Background: Increased mechanical stress under pathological conditions such as hypertension, infarction and fibrosis can cause arrhythmias and heart failure. However, little is known about Mechano-Chemo-Transduction (MCT) mechanisms that underlie heart disease development. We developed a novel Cell-in-Gel system to control mechanical loading on cardiomyocytes during excitation-contraction coupling. Here we investigate mechanical load effects on modulating Ca2+ signaling and contraction dynamics to test the hypothesis NO signaling mediates MCT.Methods: Freshly isolated adult rabbit ventricular myocytes were embedded in polyvinyl alcohol (10%) and crosslinked with tetravalent boronate-PEG (7.5%) to form a 3D viscoelastic hydrogel.
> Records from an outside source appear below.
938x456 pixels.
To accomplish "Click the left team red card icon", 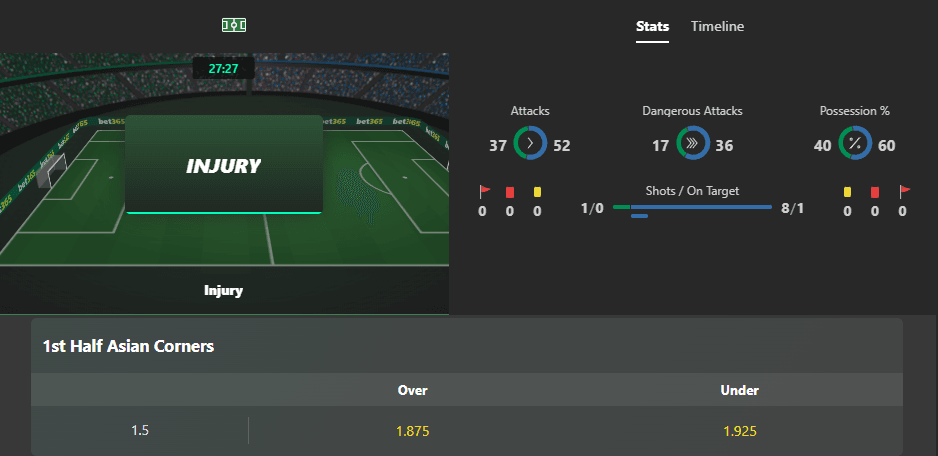I will click(x=510, y=192).
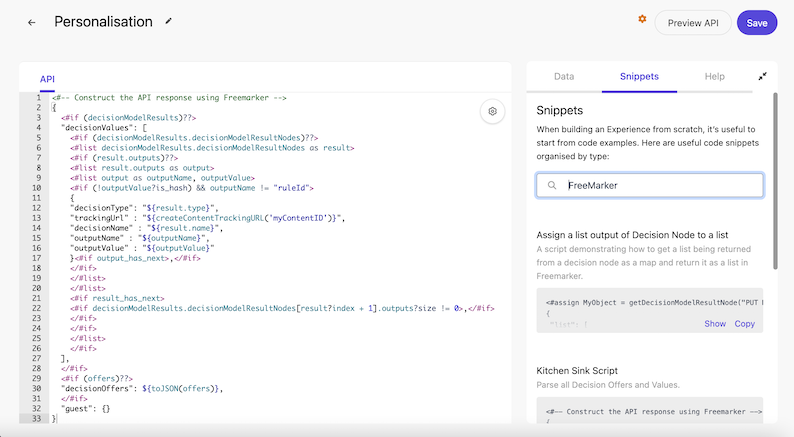Screen dimensions: 794x437
Task: Edit the Personalisation title pencil icon
Action: [x=169, y=21]
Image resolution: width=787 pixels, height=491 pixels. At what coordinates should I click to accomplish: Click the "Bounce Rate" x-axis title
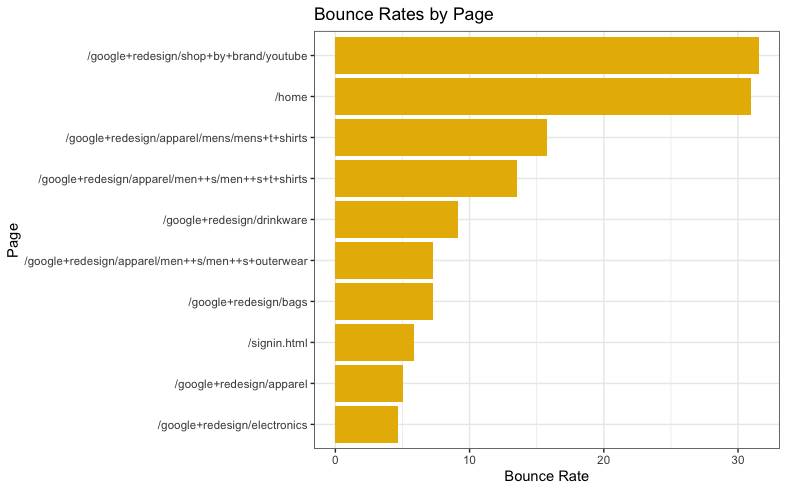(x=546, y=476)
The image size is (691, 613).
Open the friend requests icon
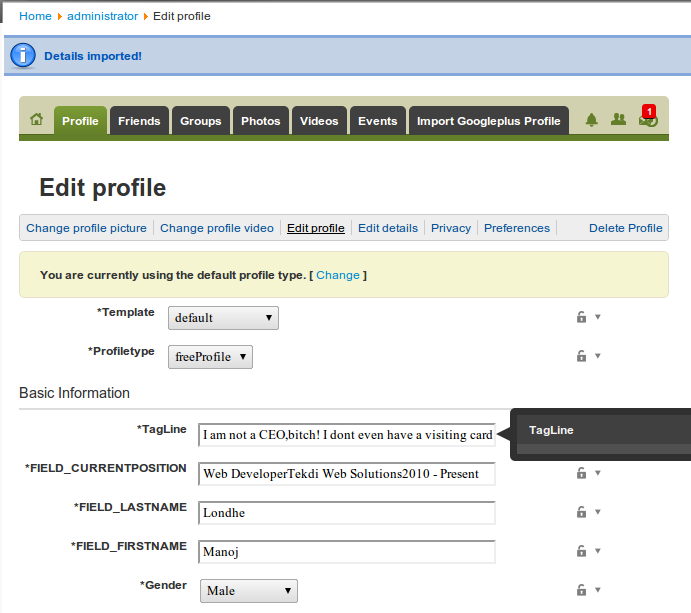pyautogui.click(x=618, y=120)
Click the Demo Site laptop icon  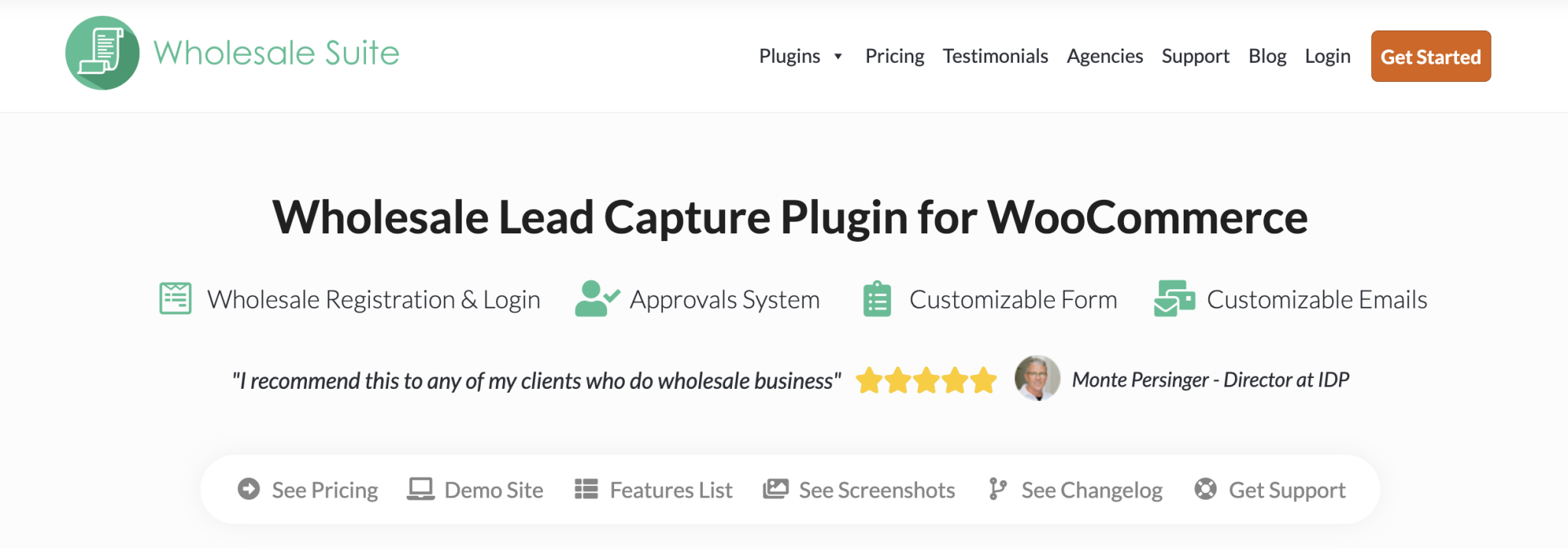(x=420, y=489)
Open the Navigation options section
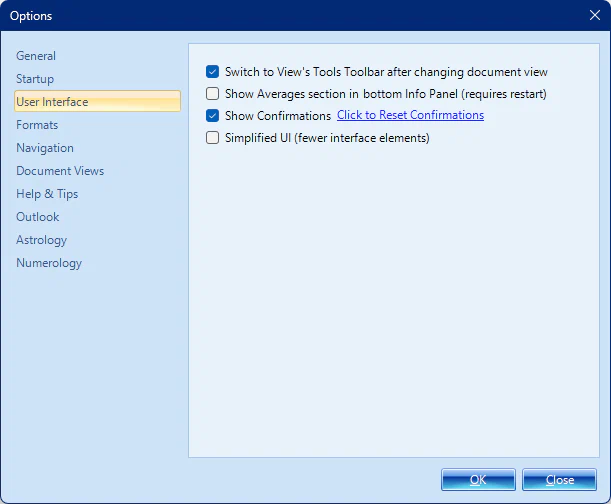Screen dimensions: 611x504 click(x=45, y=148)
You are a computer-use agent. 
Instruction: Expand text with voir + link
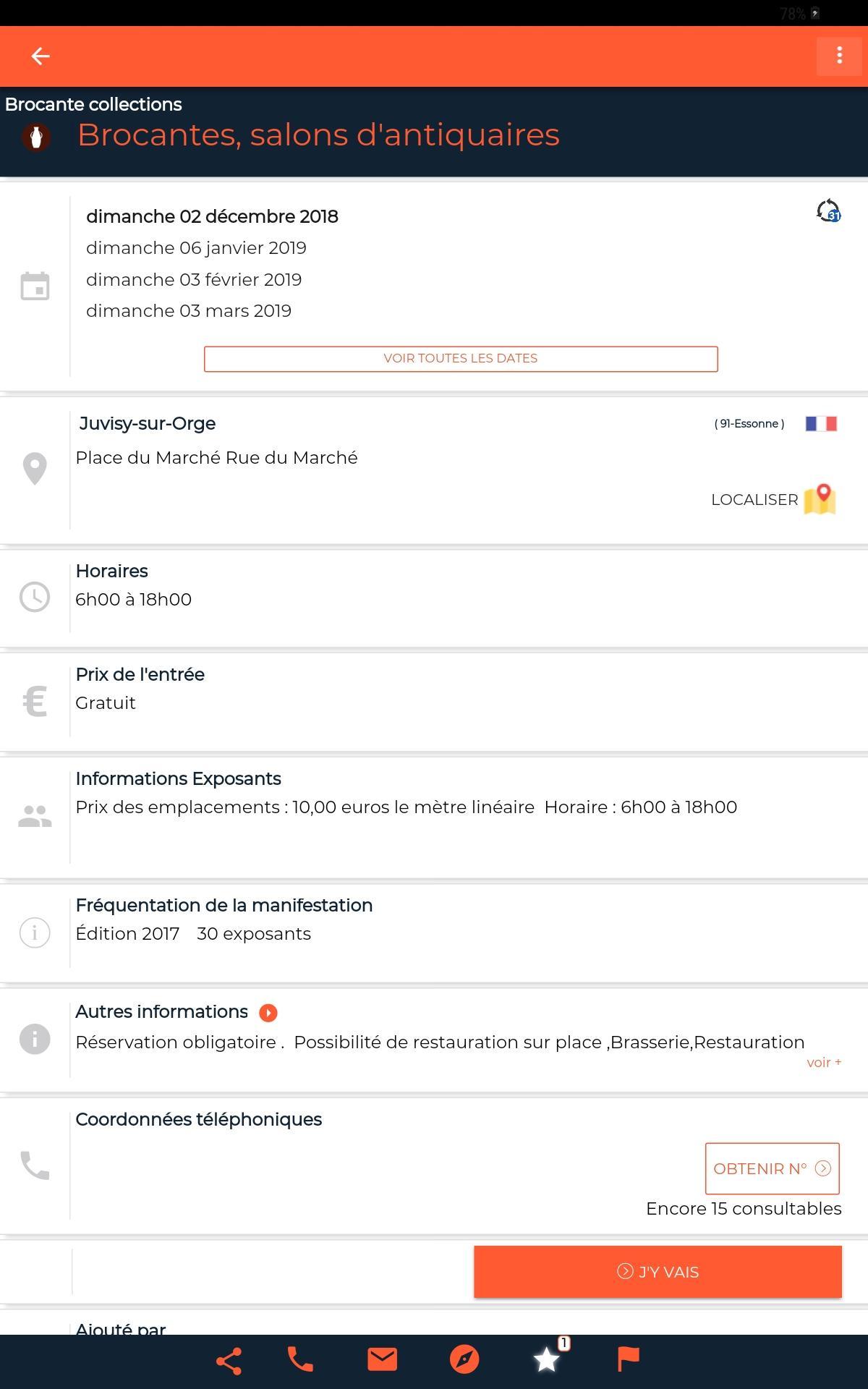824,1062
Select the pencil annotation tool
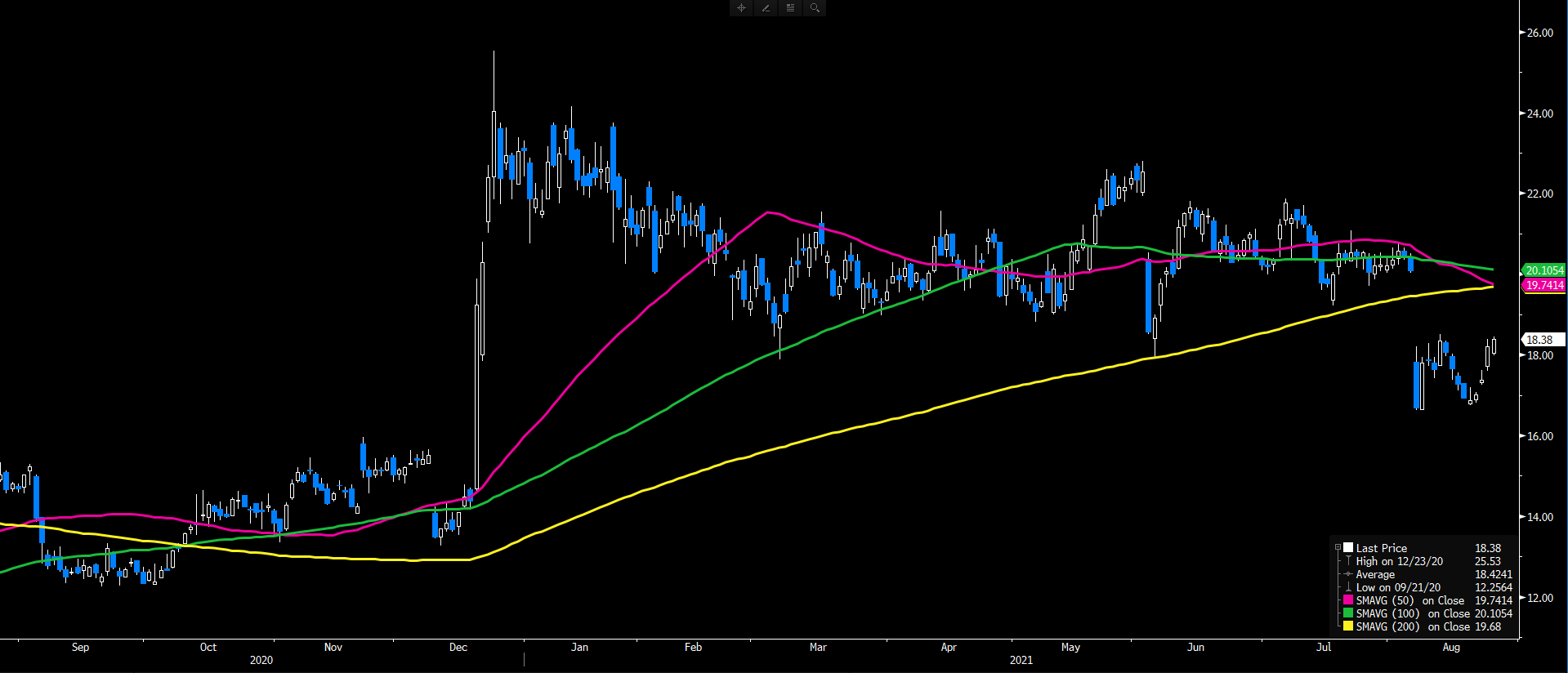The height and width of the screenshot is (673, 1568). tap(766, 8)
The Cell-in-Gel system was continuously perfused with Tyrode's solution and electrically paced at 0.5 Hz. Cardiomyocyte contraction and Ca2+ transients were measured in-gel and compared with load-free cells in solution.Results: Cardiomyocytes contracting in-gel under mechanical load showed augmented systolic Ca2+ transients (Fura-2 fluorescence ratio 1.47 ± 0.07 in-gel vs 0.85 ± 0.03 load-free), revealing MCT transduces mechanical stress to increase intracellular Ca2+ release. NOS inhibition using 1 mM L-NAME reduced the in-gel Ca2+ transient by 33% (n=15), suggesting NO signaling mediates MCT. Cells in-gel showed 8% decrease in contraction (fractional shortening 13.5 ± 0.4% in-gel vs 14.7 ± 0.3% load-free). Cells in-gel treated with L-NAME demonstrated a further reduction in contraction (11.6 ± 0.8%) as a result of decreased MCT by NOS inhibition. Importantly, 12% of cells in-gel showed mechanical load-induced alternans, which was abolished with L-NAME treatment, suggesting NO signaling contributes to load-induced Ca2+ dysregulation.Conclusion: Our findings demonstrate MCT increases the systolic Ca2+ transient to enhance contractility in response to increased afterload, serving a compensatory mechanism to autoregulate contractility. MCT is attenuated by inhibiting NOS. These results suggest NOS mediates increased Ca2+ signaling in cardiomyocytes under mechanical load, providing a mechanistic basis for the Anrep effect.